Où t'es, Papa, où t'es ? - photo François Duhamel
Où t’es, Papa, où t’es ? — pho­to François Duhamel

Quatre ans passent. Le père de Lisa l’a enfin recon­nue, il est tou­jours très riche, et a tou­jours des occu­pa­tions prio­ri­taires sur sa fille : il lance un nou­vel ordi­na­teur, un cube desi­gn, ultra-per­for­mant, équi­pé d’un sys­tème d’ex­ploi­ta­tion révo­lu­tion­naire et d’un coût astro­no­mique, qui n’est pas vrai­ment fini mais dont la pré­sen­ta­tion doit com­men­cer à l’heure précise.

Dix ans passent. Lisa et son père se sont un peu rap­pro­chés, il est encore plus riche, et il est concen­tré sur une acti­vi­té aus­si impor­tante que sa fille : pré­sen­ter un ordi­na­teur inté­gré trans­lu­cide, per­for­mant, très cher, qui doit sau­ver son entre­prise de la faillite et dont la céré­mo­nie de lan­ce­ment doit res­pec­ter une ponc­tua­li­té absolue.

En trois tableaux, Danny Boyle trace un por­trait à grands traits d’une fillette deve­nue ado­les­cente, obser­va­trice timide, com­plice puis cri­tique d’un connard imbu de lui-même, égoïste, auto­ri­taire, mes­quin, maniaque, aux com­pé­tences tech­niques dis­cu­tables et aux com­pé­tences sociales catas­tro­phiques, qui a gagné beau­coup d’argent en fai­sant gran­dir, cou­ler et renaître une entre­prise à force de vou­loir abso­lu­ment déci­der à leur place de ce que les clients vou­laient ache­ter et de quel mon­tant ils sou­hai­taient y mettre.
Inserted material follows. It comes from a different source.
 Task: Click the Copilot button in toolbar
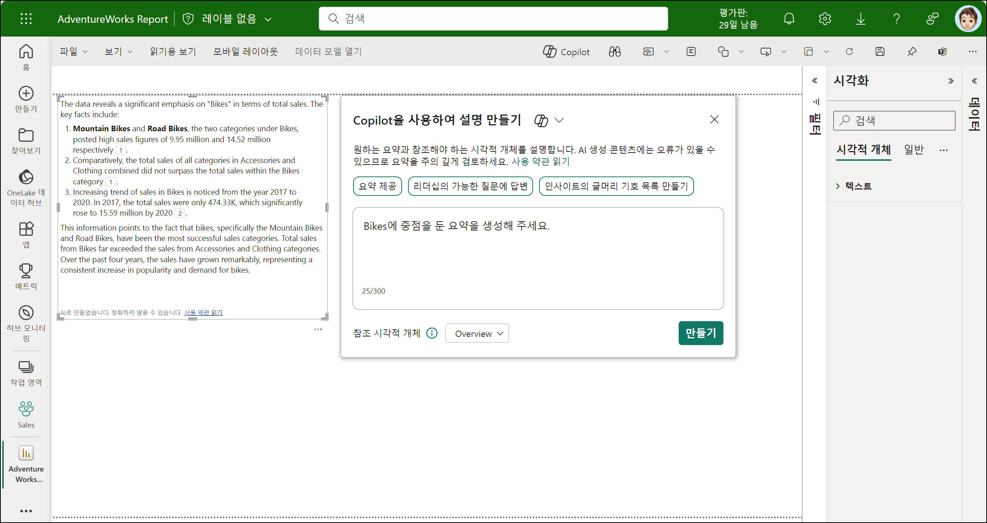pos(566,52)
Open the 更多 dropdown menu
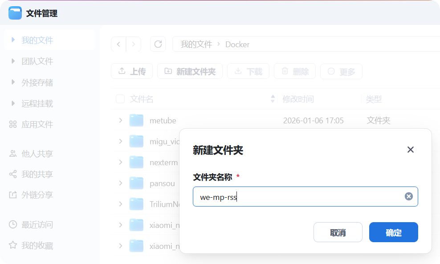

Papa, pourquoi t'es un connard ? - photo François Duhamel
Papa, pour­quoi t’es un connard ? — pho­to François Duhamel

Il y a deux bonnes nou­velles. La pre­mière, c’est que Steve Jobs n’est pas une bio­gra­phie, mais un opé­ra en trois actes. Du coup, point d’é­vo­ca­tion tech­nique, d’hu­ma­ni­sa­tion du per­son­nage ou de chro­no­lo­gie exces­sive : on va à l’es­sen­tiel, sans devoir faire le tour du pro­prié­taire. Adopter Lisa comme fil rouge et presque nar­ra­trice est la deuxième astuce per­met­tant d’a­voir les mains libres pour décrire Steve, qui peut ain­si être une cre­vure sha­kes­pea­rienne sans que ça pose de pro­blème (à part aux gens qui ont le mal­heur de tra­vailler pour lui, bien sûr).

Hé, Steve, tu sais pourquoi tout le monde te déteste ? - photo Universal Pictures
Hé, Steve, tu sais pour­quoi tout le monde te déteste ? — pho­to Universal Pictures

La seconde, c’est que Danny évite de faire du Danny. Pas de misé­ra­bi­lisme lar­moyant façon Slumdog milio­naire, pas de clip épi­lep­tique comme 127 heures, et sur­tout pas de mon­tage aller-retour per­ma­nent ni de satu­ra­tion visuelle et sonore : Steve Jobs est un film posé qui assume ses ellipses, sait prendre le temps de pré­sen­ter ses per­son­nages et dans lequel les flashs-backs servent à éclai­rer l’his­toire plu­tôt qu’à en rajou­ter des tonnes. Si Steve a été adop­té, ça n’en fait pas un pleu­reur et s’il est impi­toyable, ses vic­times peuvent répliquer.

La pres­ta­tion de Michael Fassbender est évi­dem­ment par­faite, mais il est très bien sou­te­nu par un bon lot de seconds rôles : à son habi­tude, Aaron Sorkin (créa­teur de The news­room, scé­na­riste de The social net­work…) a don­né une vraie impor­tance à tous les per­son­nages et le moins que l’on puisse dire est que le cas­ting tient la route.

M'en fous : je suis Dieu. - photo François Duhamel
M’en fous : je suis Dieu. — pho­to François Duhamel

Du coup, c’est un vrai bon film sur la façon dont la même folie peut don­ner à la fois la « vision » obses­sion­nelle qui fera d’un homme un mil­lion­naire et la mania­que­rie intran­si­geante qui le cou­pe­ra du reste de l’hu­ma­ni­té. Les geeks seront heu­reux de voir le match Jobs-Wozniak en allé­go­rie de la rela­tion ten­due entre les génies et les autres, ain­si que de retrou­ver dans la bouche de Steve des répliques de Sheldon. Ceux qui aiment les his­toires de dieux confron­tés aux hommes ou de salauds face à l’hu­ma­ni­té se réga­le­ront, de même d’ailleurs que tous ceux qu’in­té­resse glo­ba­le­ment la dua­li­té de l’homme.